Wednesday, November 21, 2007

We're Here To Help

While not exactly a Love Actually or even a Finding Nemo, We're Here to Help is definitely a feel-good movie and it's nice to know New Zealand can make them. It does have black undertones (you couldn't call it a New Zealand movie without them!) but it's good-humoured and funny and the little guy wins in the end. The style is almost documentary and the humour is deadpan, and the story unfolding creates its own understated drama. The plot is uninspiring on paper (man battles tax department) but you shouldn't let this fool you or keep you away.
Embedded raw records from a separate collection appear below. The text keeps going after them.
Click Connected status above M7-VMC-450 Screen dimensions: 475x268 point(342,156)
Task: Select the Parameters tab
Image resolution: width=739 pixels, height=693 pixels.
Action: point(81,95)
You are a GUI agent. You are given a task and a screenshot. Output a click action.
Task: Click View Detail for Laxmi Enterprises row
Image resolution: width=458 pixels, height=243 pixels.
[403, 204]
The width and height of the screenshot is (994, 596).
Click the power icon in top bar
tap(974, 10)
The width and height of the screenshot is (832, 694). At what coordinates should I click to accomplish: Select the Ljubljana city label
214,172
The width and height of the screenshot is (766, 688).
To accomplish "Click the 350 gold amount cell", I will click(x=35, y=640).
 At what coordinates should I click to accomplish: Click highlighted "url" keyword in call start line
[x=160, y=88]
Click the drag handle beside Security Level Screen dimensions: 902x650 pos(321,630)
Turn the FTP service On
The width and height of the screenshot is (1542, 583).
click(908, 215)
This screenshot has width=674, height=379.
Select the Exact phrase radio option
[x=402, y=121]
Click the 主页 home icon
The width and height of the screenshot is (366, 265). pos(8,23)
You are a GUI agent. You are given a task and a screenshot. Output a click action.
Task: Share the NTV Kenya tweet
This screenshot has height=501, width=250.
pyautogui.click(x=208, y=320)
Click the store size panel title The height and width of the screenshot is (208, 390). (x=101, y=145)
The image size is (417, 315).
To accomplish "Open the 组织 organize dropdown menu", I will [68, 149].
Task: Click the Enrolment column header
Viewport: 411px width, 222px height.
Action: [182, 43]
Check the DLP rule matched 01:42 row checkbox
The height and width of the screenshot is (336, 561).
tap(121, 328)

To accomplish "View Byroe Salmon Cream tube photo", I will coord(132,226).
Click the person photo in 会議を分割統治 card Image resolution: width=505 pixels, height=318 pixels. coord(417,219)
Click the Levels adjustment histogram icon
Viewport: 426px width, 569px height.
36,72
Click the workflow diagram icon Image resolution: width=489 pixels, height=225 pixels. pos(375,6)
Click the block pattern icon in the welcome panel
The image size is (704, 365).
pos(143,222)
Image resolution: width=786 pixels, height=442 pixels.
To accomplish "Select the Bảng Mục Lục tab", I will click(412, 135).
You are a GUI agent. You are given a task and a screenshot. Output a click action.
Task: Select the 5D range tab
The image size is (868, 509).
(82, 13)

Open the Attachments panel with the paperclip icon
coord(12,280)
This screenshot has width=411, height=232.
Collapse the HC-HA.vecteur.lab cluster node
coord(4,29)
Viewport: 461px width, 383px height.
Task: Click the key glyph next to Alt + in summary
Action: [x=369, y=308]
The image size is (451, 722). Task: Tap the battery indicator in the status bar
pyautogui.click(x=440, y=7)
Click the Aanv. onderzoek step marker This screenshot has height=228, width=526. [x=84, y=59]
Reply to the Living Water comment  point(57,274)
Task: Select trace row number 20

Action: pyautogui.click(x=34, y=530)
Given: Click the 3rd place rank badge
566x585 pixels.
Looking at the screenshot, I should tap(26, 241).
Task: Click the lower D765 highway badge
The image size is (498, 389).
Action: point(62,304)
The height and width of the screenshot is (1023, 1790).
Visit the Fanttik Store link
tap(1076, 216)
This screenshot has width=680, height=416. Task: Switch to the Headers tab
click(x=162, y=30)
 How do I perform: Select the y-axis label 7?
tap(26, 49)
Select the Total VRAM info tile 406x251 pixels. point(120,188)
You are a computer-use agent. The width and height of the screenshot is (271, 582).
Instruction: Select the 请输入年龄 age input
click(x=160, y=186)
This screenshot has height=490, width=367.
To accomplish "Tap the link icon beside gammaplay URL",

There's a lot to enjoy about this film. The credits are done amusingly in the style of an IRD form and there's the soundtrack which features Dave Dobbyn. There's 1990's furniture and office decor to admire and it was good to see Erik Thomson (who plays Dave, the film's main character) working on this side of the Tasman for a change. All the IRD employees are great to watch, with actors Jason Hoyte and John Leigh doing a particularly fine job at being bastards in smarmy self-righteous and smug style. Jason Hoyte gave me much pleasure being smarmy in Seven Periods with Mr Gormsby, so I'm unsurprised at him being good at it. John Leigh being smarmy was a novelty - a bit of a change from being Sparky the mad on Outrageous Fortune, but just as much fun.

Here you see Dave (Erik Thomsen) on the right berating Steve (Jason Hoyte) in their first encounter- an action which he came to regret. And you'll regret not going to this film, so stimulate the economy and the film industry and go.

Anne's rating 4/5. Ian's rating 4/5

The Lodger

Jack the Ripper is a popular subject for film makers and The Lodger (1944) is billed the Wellington Film Society as the third filming of Marie Belloc Lowndes's novel about the Ripper. The film stars the large, soft spoken Laird Cregar as "Slade" who arrives carry a small black bag and inquiring about rooms for rent on the night of the fourth murder. The audience is left in no doubt that Slade is the Ripper and the suspense surrounds how long it'll take the family of the house to figure out what we already know. And will Slade kill Kitty the showgirl or will her sympathetic personality win her a reprieve?

Apparently filmmakers of the time were squeamish about mentioning the word "prostitute" so this Ripper kills female entertainers, because some beautiful "woman of the stage" had led his artist brother astray, which in turn led to his early death.

While Laird Cregar is very watchable as the menacing but sometimes naive Ripper, the best line goes to George Sanders who plays the inspector from Scotland Yard who has invited Kitty for a private tour of the Black Museum and asks her to come to tea with his mother. Kitty ignores his question and asks a series of questions about various artifacts, when she gets to a large poker the inspector tells her a man used it beat his fiancee to death. Kitty asks why and the inspector replies "Probably because she wouldn't answer a perfectly reasonable question". Not the sort of pickup line you hear every day.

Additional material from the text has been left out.